| What is required |
As written and without pictures, set down the lines from the one that contains "Given: Click the" through the end of the data.

| Supplied records |
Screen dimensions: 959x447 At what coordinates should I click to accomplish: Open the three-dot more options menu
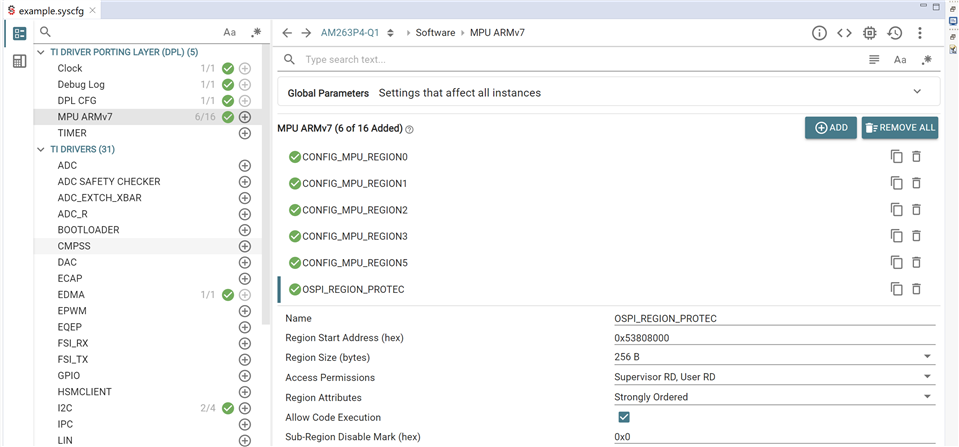click(x=920, y=33)
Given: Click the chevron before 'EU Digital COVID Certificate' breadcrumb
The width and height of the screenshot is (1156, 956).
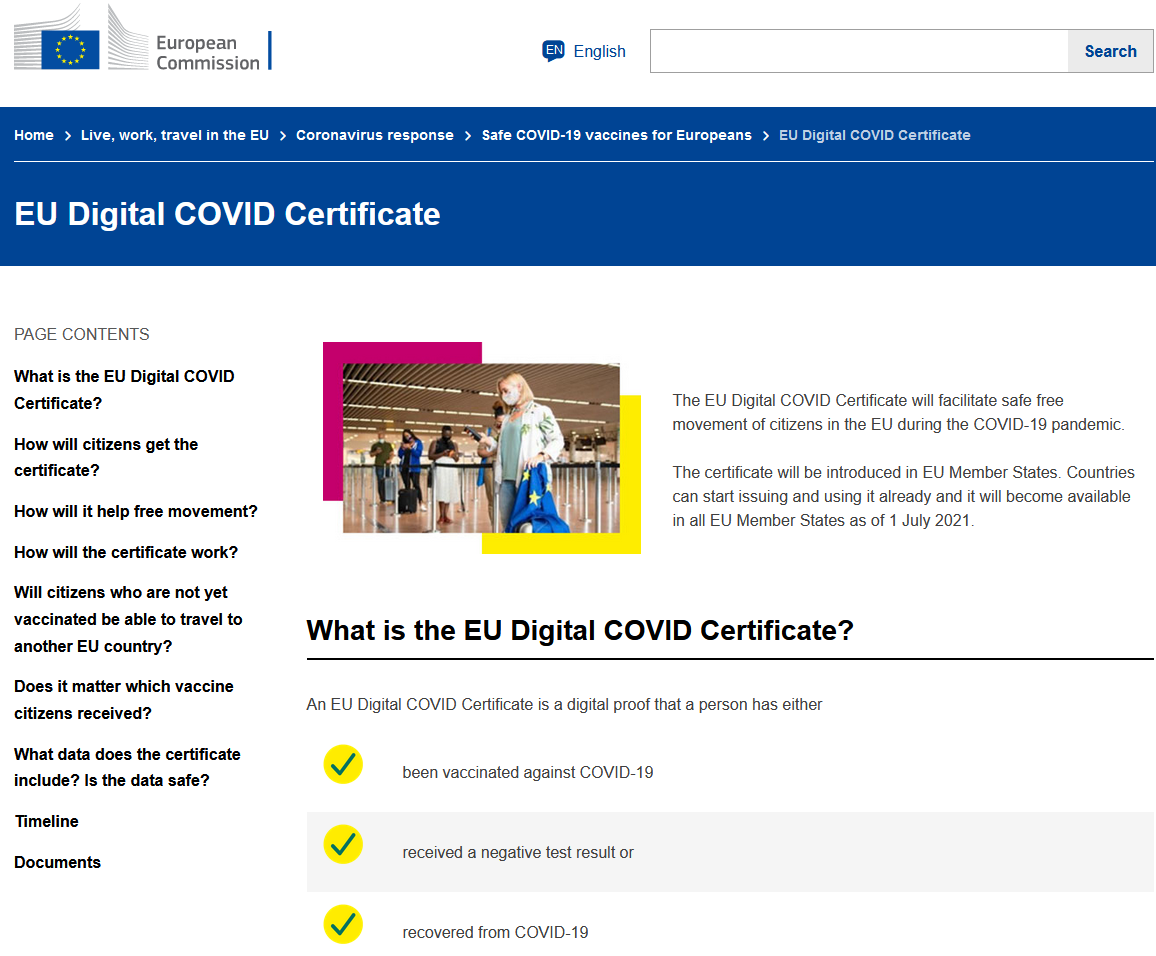Looking at the screenshot, I should click(x=766, y=136).
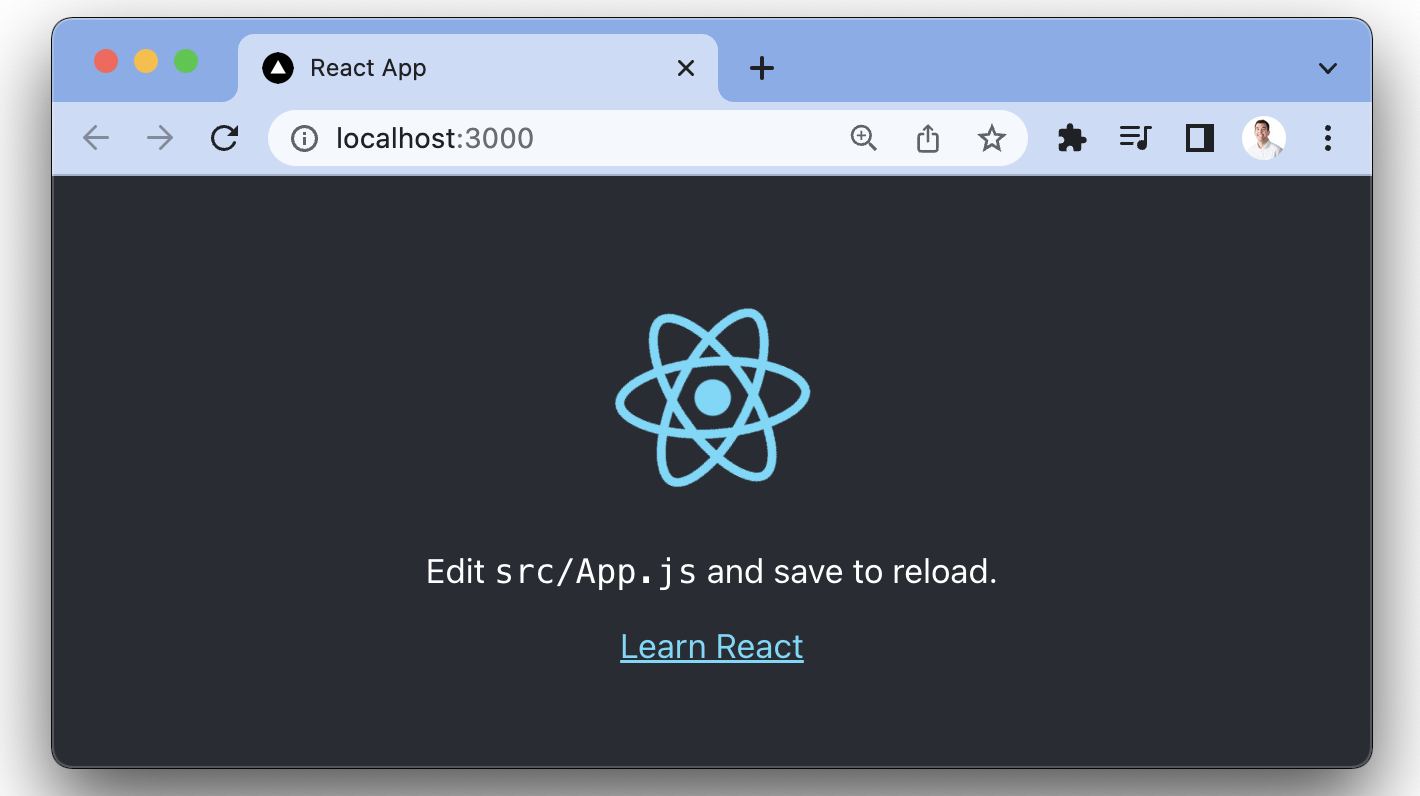Click the forward navigation arrow
This screenshot has height=796, width=1420.
159,138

| Reply |
Given: Click the chevron before 'EU Digital COVID Certificate' breadcrumb
The width and height of the screenshot is (1156, 956).
Looking at the screenshot, I should click(x=766, y=136).
Click the forward navigation arrow
This screenshot has height=796, width=1420.
159,138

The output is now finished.